START Extracted data

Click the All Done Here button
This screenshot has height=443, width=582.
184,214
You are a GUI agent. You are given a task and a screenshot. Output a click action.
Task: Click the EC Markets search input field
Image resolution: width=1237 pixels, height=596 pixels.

END Extracted data

Write out every entry again, exactly as it appears.

**Solved exercise:**
Click the All Done Here button
This screenshot has height=443, width=582.
184,214
You are a GUI agent. You are given a task and a screenshot. Output a click action.
Task: Click the EC Markets search input field
Image resolution: width=1237 pixels, height=596 pixels.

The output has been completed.